***** Data for review *****

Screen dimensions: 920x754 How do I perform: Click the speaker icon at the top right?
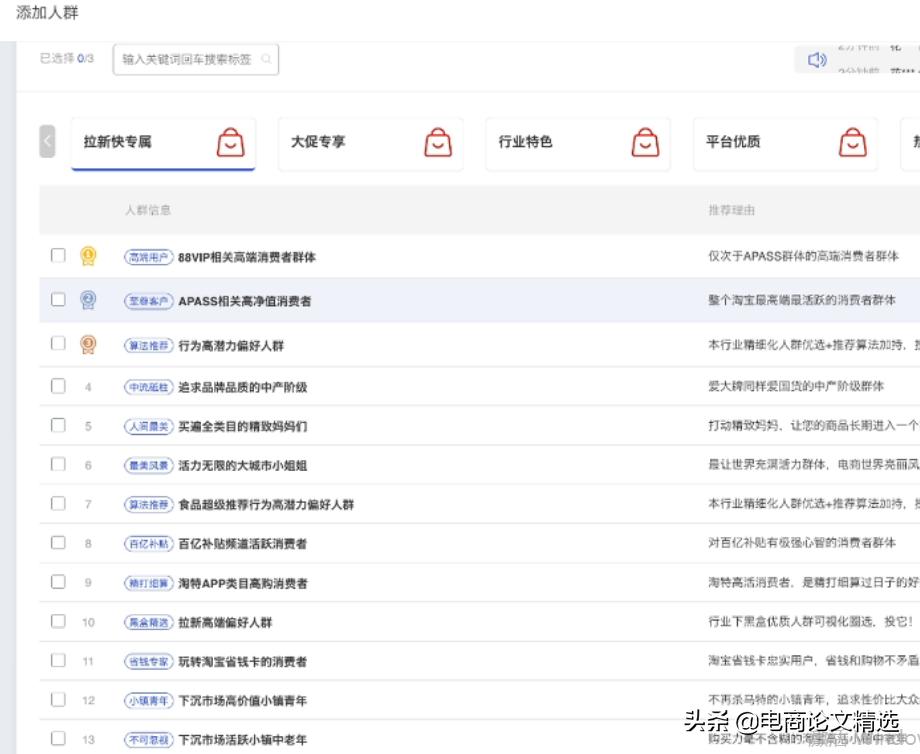tap(819, 60)
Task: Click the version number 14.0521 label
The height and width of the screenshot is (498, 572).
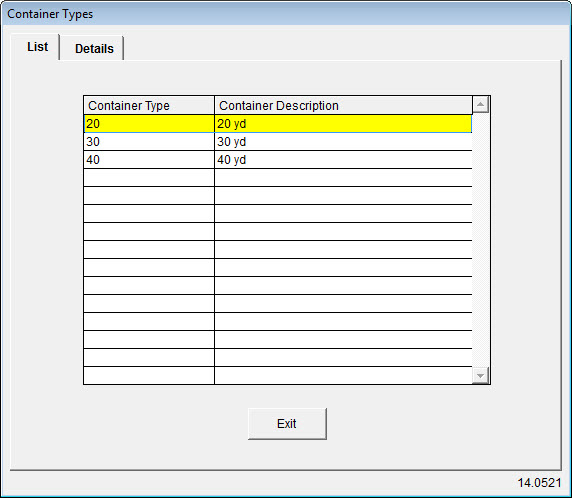Action: 539,483
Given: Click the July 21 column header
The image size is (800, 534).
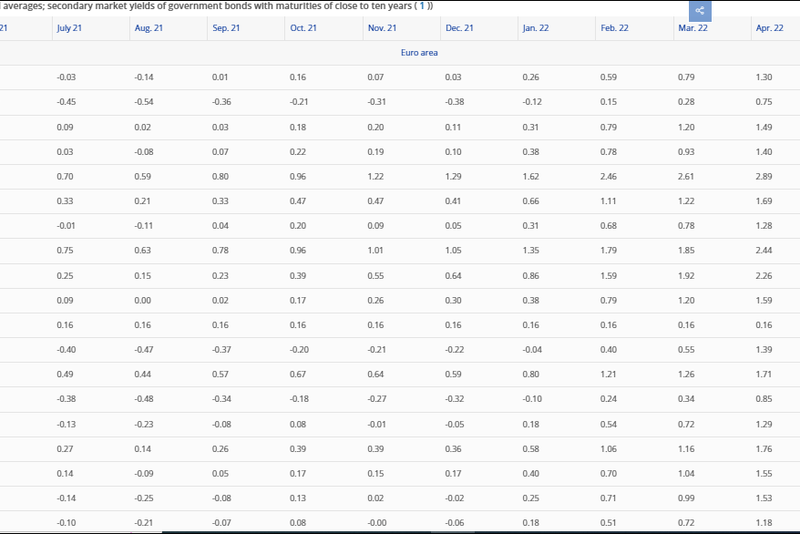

*****

Assigned task: Word for word, give the entries above again, with no images included.

Task answer:
Screen dimensions: 920x754 How do I perform: Click the speaker icon at the top right?
tap(819, 60)
Task: Click the version number 14.0521 label
The height and width of the screenshot is (498, 572).
Action: 539,483
Given: Click the July 21 column header
The image size is (800, 534).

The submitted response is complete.